▶ _任务目标_:
把从含有“560, 236, 568)”的那行到含有“667, 1020, 769)”的那行（首尾两行都算）排成编号列表，空行不要。

═════ 输入内容 ═════

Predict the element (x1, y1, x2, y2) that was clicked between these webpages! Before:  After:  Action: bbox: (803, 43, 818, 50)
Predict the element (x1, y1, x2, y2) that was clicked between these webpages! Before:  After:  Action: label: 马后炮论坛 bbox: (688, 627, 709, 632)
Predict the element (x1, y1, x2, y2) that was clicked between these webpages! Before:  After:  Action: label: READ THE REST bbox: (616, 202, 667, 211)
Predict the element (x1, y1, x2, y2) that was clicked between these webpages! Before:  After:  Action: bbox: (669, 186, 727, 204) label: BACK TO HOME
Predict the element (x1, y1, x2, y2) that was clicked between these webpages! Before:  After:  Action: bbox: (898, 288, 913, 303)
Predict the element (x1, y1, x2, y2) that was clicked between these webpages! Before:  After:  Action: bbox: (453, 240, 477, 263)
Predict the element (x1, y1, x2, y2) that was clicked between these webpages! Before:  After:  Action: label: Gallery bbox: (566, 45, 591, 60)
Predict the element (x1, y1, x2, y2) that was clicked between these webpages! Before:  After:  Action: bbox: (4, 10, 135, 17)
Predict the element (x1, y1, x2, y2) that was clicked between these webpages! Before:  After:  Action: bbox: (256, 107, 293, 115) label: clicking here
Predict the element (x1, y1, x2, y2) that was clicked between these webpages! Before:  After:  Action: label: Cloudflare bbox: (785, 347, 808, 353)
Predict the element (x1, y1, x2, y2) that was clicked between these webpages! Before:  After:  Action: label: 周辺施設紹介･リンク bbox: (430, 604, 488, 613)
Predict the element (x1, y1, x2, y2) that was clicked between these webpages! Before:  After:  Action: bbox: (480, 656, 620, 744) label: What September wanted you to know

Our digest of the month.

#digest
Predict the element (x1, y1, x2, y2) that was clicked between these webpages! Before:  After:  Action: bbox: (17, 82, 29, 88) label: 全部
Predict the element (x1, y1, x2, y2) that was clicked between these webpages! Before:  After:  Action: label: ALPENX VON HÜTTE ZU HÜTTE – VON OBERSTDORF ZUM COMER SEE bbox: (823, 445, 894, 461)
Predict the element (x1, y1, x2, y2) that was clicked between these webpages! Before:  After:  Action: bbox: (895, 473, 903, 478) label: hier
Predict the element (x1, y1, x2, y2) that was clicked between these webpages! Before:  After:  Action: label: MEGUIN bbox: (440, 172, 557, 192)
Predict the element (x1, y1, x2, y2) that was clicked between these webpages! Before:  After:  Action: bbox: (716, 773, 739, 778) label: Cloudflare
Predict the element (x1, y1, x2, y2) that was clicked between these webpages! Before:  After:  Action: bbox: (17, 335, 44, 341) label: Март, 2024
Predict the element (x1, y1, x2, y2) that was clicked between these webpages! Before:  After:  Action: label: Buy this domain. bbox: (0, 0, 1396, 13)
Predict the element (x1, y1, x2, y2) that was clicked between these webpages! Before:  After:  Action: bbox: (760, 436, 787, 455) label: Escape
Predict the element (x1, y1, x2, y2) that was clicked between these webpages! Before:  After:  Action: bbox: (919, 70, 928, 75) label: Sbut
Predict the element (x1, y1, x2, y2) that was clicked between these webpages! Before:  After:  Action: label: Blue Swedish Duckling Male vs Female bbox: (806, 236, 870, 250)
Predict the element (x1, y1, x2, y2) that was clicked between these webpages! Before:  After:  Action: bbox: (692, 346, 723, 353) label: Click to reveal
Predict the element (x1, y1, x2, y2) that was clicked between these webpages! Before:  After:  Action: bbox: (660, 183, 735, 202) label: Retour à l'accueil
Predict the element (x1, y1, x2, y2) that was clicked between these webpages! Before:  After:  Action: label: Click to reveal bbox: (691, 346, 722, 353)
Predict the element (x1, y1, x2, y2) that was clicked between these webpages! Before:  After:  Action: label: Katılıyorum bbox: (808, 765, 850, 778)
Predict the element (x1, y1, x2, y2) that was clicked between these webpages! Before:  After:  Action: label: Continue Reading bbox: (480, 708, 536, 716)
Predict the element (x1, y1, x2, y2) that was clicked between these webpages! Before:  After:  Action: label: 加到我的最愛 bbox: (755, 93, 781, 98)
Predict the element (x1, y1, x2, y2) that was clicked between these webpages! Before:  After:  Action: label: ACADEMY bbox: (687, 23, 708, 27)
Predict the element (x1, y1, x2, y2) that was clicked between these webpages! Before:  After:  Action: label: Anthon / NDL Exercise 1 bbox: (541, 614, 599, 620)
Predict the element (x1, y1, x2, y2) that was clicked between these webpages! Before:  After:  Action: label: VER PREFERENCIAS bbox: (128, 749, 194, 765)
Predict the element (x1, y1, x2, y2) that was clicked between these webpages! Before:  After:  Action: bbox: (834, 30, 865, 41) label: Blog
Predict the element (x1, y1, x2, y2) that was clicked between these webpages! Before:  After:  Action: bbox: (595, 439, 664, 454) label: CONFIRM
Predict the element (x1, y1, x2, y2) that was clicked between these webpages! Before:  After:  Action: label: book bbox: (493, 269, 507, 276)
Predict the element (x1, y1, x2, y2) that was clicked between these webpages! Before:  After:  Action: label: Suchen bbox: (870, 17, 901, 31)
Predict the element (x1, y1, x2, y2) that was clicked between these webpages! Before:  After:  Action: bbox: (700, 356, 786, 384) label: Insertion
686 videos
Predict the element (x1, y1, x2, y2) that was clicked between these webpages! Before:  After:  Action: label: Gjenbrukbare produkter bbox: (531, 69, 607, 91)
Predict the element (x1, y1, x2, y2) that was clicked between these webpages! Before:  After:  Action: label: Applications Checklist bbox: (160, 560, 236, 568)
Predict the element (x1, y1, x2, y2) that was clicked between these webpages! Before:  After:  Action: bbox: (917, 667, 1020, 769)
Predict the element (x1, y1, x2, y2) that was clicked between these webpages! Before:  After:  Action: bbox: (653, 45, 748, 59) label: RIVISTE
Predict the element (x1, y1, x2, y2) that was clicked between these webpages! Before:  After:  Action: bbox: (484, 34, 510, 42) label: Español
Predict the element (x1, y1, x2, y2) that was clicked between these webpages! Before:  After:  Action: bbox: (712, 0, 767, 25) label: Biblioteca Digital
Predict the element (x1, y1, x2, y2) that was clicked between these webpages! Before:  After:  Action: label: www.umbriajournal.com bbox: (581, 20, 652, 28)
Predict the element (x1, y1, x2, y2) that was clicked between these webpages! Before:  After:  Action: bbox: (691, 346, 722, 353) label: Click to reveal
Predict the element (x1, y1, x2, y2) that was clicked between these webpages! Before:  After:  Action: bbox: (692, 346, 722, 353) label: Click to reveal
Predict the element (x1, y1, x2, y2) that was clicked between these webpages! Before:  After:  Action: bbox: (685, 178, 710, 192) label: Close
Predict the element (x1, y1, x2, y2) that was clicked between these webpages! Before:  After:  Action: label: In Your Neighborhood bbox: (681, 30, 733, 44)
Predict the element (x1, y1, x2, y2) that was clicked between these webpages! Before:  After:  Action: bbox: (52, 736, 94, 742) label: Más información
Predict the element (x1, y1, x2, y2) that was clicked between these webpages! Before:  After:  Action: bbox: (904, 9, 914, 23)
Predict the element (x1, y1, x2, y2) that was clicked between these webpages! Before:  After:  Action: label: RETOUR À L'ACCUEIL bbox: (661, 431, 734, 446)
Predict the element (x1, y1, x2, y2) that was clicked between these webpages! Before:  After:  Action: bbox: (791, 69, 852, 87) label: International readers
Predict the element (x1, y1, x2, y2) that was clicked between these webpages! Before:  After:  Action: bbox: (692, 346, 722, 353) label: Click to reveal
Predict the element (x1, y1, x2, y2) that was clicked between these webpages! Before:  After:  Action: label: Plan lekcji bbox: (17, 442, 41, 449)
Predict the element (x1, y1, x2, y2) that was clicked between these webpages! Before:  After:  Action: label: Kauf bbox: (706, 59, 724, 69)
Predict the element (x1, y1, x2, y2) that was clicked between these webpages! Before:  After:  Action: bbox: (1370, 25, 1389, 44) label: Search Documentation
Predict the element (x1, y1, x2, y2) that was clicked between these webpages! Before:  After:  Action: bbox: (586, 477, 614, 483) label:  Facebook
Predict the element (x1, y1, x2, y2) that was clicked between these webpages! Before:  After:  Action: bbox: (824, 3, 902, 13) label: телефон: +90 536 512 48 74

═════

▶ _完整结果_:
1. Predict the element (x1, y1, x2, y2) that was clicked between these webpages! Before:  After:  Action: label: Applications Checklist bbox: (160, 560, 236, 568)
2. Predict the element (x1, y1, x2, y2) that was clicked between these webpages! Before:  After:  Action: bbox: (917, 667, 1020, 769)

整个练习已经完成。